# TASK REQUIREMENTS
These records must be written out again exactly.

*** RECORD SET ***

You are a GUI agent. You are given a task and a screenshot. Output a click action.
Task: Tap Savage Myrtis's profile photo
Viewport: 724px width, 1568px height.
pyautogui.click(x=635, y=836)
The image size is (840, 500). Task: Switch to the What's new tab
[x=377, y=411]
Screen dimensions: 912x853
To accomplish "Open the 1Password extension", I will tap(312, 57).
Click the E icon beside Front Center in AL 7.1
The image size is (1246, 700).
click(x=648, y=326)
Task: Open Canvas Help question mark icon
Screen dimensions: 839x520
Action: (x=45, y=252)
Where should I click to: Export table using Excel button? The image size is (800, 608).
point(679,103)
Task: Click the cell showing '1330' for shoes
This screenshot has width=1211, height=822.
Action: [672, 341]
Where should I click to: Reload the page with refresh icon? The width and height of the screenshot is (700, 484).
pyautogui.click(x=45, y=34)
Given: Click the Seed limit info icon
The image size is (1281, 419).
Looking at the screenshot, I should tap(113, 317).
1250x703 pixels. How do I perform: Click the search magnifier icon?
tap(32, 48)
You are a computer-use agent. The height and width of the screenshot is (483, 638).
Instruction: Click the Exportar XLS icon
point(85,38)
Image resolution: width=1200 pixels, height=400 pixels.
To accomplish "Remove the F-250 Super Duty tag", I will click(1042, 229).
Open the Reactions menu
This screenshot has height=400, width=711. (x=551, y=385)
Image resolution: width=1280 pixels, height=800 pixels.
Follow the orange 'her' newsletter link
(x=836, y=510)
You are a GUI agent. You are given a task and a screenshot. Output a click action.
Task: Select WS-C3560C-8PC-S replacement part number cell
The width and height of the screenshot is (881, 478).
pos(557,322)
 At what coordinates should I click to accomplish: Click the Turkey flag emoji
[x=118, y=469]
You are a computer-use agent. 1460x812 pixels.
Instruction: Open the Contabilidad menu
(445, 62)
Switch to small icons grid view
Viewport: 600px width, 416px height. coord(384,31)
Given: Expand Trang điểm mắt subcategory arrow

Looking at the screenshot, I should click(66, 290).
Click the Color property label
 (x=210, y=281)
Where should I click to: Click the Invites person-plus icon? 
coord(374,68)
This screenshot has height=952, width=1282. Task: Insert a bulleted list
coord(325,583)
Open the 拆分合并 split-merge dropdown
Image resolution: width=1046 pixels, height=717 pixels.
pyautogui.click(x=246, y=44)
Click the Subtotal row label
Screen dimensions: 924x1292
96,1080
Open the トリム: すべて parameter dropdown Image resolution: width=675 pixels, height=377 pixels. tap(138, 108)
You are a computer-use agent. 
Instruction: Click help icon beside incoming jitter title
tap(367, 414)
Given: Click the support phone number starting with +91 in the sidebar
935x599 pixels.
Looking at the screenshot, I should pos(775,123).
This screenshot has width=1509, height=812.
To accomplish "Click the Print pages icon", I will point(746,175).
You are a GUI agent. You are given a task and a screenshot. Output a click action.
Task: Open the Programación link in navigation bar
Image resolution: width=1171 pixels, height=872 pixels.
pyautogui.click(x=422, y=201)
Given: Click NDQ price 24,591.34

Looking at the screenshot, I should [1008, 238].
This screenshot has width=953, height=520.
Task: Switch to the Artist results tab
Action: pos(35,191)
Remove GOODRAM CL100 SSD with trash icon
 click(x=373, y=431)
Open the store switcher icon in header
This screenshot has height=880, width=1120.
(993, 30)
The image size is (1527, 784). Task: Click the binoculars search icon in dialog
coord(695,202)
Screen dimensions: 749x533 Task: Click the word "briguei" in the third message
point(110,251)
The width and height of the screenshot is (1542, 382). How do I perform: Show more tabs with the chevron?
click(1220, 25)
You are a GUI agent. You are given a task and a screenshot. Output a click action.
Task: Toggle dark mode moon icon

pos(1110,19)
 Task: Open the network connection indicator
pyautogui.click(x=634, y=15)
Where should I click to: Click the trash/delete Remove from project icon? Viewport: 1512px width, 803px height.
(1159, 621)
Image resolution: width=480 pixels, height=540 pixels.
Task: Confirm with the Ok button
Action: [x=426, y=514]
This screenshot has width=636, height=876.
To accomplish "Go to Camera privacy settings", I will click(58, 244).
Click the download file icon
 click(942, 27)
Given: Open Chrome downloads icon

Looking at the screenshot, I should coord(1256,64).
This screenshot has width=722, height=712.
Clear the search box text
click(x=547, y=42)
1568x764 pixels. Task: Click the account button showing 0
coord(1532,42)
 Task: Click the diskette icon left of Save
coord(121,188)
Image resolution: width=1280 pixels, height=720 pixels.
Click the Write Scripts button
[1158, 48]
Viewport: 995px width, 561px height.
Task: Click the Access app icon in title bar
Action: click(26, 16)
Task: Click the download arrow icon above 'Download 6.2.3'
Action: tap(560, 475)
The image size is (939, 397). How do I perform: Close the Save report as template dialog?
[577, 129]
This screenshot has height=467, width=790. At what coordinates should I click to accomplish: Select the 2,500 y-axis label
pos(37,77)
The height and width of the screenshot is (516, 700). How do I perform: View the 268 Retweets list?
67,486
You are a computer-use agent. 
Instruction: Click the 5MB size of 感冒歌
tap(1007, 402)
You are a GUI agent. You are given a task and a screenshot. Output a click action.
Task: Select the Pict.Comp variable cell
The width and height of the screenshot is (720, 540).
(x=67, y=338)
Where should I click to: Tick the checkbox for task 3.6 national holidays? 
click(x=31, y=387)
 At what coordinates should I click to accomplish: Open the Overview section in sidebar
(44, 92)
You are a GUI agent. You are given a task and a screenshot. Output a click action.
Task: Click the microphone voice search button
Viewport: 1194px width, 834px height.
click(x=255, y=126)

*** End of RECORD SET ***

# RESULT BELOW
You are a GUI agent. You are given a task and a screenshot. Output a click action.
Task: Tap Savage Myrtis's profile photo
Viewport: 724px width, 1568px height.
pyautogui.click(x=635, y=836)
The image size is (840, 500). Task: Switch to the What's new tab
[x=377, y=411]
Screen dimensions: 912x853
To accomplish "Open the 1Password extension", I will tap(312, 57).
Click the E icon beside Front Center in AL 7.1
The image size is (1246, 700).
click(x=648, y=326)
Task: Open Canvas Help question mark icon
Screen dimensions: 839x520
Action: (x=45, y=252)
Where should I click to: Export table using Excel button? The image size is (800, 608).
point(679,103)
Task: Click the cell showing '1330' for shoes
This screenshot has width=1211, height=822.
Action: [672, 341]
Where should I click to: Reload the page with refresh icon? The width and height of the screenshot is (700, 484).
pyautogui.click(x=45, y=34)
Given: Click the Seed limit info icon
The image size is (1281, 419).
Looking at the screenshot, I should tap(113, 317).
1250x703 pixels. How do I perform: Click the search magnifier icon?
tap(32, 48)
You are a computer-use agent. The height and width of the screenshot is (483, 638).
Instruction: Click the Exportar XLS icon
point(85,38)
Image resolution: width=1200 pixels, height=400 pixels.
To accomplish "Remove the F-250 Super Duty tag", I will click(1042, 229).
Open the Reactions menu
This screenshot has height=400, width=711. (x=551, y=385)
Image resolution: width=1280 pixels, height=800 pixels.
Follow the orange 'her' newsletter link
(x=836, y=510)
You are a GUI agent. You are given a task and a screenshot. Output a click action.
Task: Select WS-C3560C-8PC-S replacement part number cell
The width and height of the screenshot is (881, 478).
pos(557,322)
 At what coordinates should I click to accomplish: Click the Turkey flag emoji
[x=118, y=469]
You are a computer-use agent. 1460x812 pixels.
Instruction: Open the Contabilidad menu
(445, 62)
Switch to small icons grid view
Viewport: 600px width, 416px height. coord(384,31)
Given: Expand Trang điểm mắt subcategory arrow

Looking at the screenshot, I should click(66, 290).
Click the Color property label
 (x=210, y=281)
Where should I click to: Click the Invites person-plus icon? 
coord(374,68)
This screenshot has height=952, width=1282. Task: Insert a bulleted list
coord(325,583)
Open the 拆分合并 split-merge dropdown
Image resolution: width=1046 pixels, height=717 pixels.
pyautogui.click(x=246, y=44)
Click the Subtotal row label
Screen dimensions: 924x1292
96,1080
Open the トリム: すべて parameter dropdown Image resolution: width=675 pixels, height=377 pixels. tap(138, 108)
You are a computer-use agent. 
Instruction: Click help icon beside incoming jitter title
tap(367, 414)
Given: Click the support phone number starting with +91 in the sidebar
935x599 pixels.
Looking at the screenshot, I should pos(775,123).
This screenshot has width=1509, height=812.
To accomplish "Click the Print pages icon", I will point(746,175).
You are a GUI agent. You are given a task and a screenshot. Output a click action.
Task: Open the Programación link in navigation bar
Image resolution: width=1171 pixels, height=872 pixels.
pyautogui.click(x=422, y=201)
Given: Click NDQ price 24,591.34

Looking at the screenshot, I should [1008, 238].
This screenshot has width=953, height=520.
Task: Switch to the Artist results tab
Action: pos(35,191)
Remove GOODRAM CL100 SSD with trash icon
 click(x=373, y=431)
Open the store switcher icon in header
This screenshot has height=880, width=1120.
(993, 30)
The image size is (1527, 784). Task: Click the binoculars search icon in dialog
coord(695,202)
Screen dimensions: 749x533 Task: Click the word "briguei" in the third message
point(110,251)
The width and height of the screenshot is (1542, 382). How do I perform: Show more tabs with the chevron?
click(1220, 25)
You are a GUI agent. You are given a task and a screenshot. Output a click action.
Task: Toggle dark mode moon icon

pos(1110,19)
 Task: Open the network connection indicator
pyautogui.click(x=634, y=15)
Where should I click to: Click the trash/delete Remove from project icon? Viewport: 1512px width, 803px height.
(1159, 621)
Image resolution: width=480 pixels, height=540 pixels.
Task: Confirm with the Ok button
Action: [x=426, y=514]
This screenshot has width=636, height=876.
To accomplish "Go to Camera privacy settings", I will click(58, 244).
Click the download file icon
 click(942, 27)
Given: Open Chrome downloads icon

Looking at the screenshot, I should coord(1256,64).
This screenshot has width=722, height=712.
Clear the search box text
click(x=547, y=42)
1568x764 pixels. Task: Click the account button showing 0
coord(1532,42)
 Task: Click the diskette icon left of Save
coord(121,188)
Image resolution: width=1280 pixels, height=720 pixels.
Click the Write Scripts button
[1158, 48]
Viewport: 995px width, 561px height.
Task: Click the Access app icon in title bar
Action: click(26, 16)
Task: Click the download arrow icon above 'Download 6.2.3'
Action: tap(560, 475)
The image size is (939, 397). How do I perform: Close the Save report as template dialog?
[577, 129]
This screenshot has height=467, width=790. At what coordinates should I click to accomplish: Select the 2,500 y-axis label
pos(37,77)
The height and width of the screenshot is (516, 700). How do I perform: View the 268 Retweets list?
67,486
You are a computer-use agent. 
Instruction: Click the 5MB size of 感冒歌
tap(1007, 402)
You are a GUI agent. You are given a task and a screenshot. Output a click action.
Task: Select the Pict.Comp variable cell
The width and height of the screenshot is (720, 540).
(x=67, y=338)
Where should I click to: Tick the checkbox for task 3.6 national holidays? 
click(x=31, y=387)
 At what coordinates should I click to accomplish: Open the Overview section in sidebar
(44, 92)
You are a GUI agent. You are given a task and a screenshot. Output a click action.
Task: Click the microphone voice search button
Viewport: 1194px width, 834px height.
click(x=255, y=126)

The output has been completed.